For the data below, give the number of lines in which "Click" occurs. Include nothing besides that number.
◇ ◇ ◇ ◇ ◇ ◇ ◇
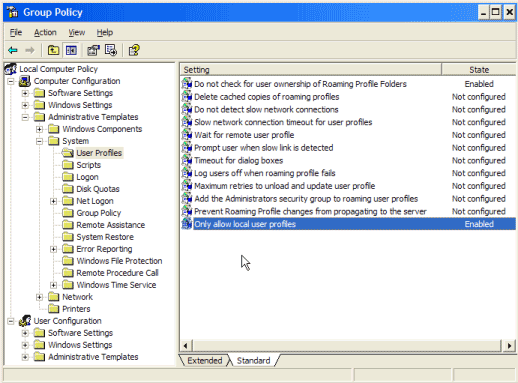Open the Properties toolbar icon
The height and width of the screenshot is (383, 518).
(x=93, y=50)
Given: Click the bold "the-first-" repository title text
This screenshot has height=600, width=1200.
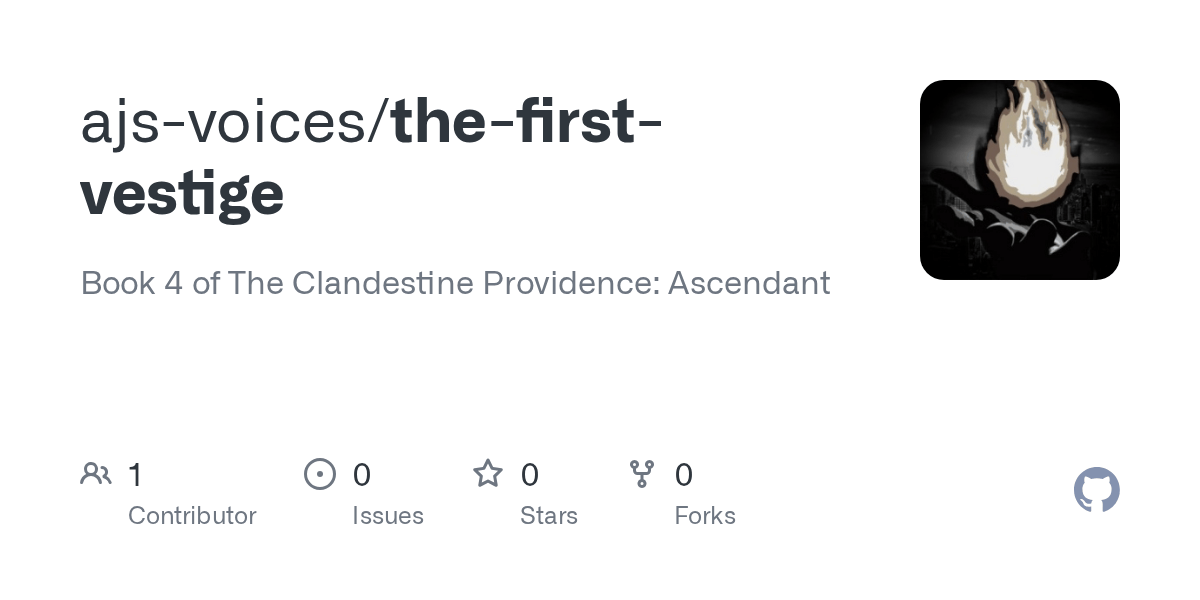Looking at the screenshot, I should (x=527, y=121).
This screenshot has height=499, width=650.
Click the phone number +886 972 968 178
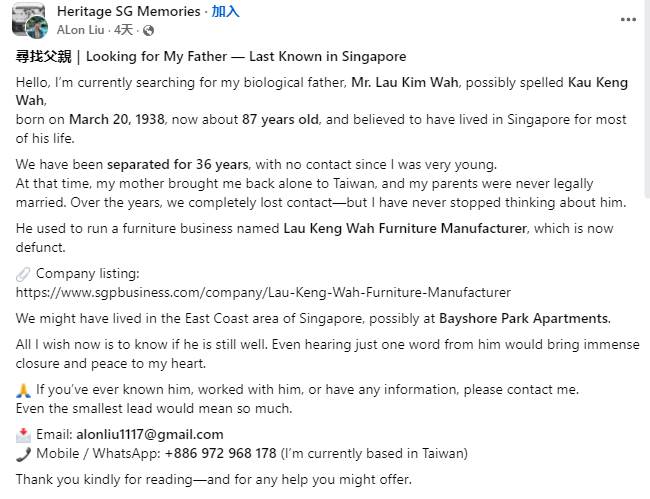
◇ ◇ ◇ ◇ ◇ ◇ ◇
Finished task:
2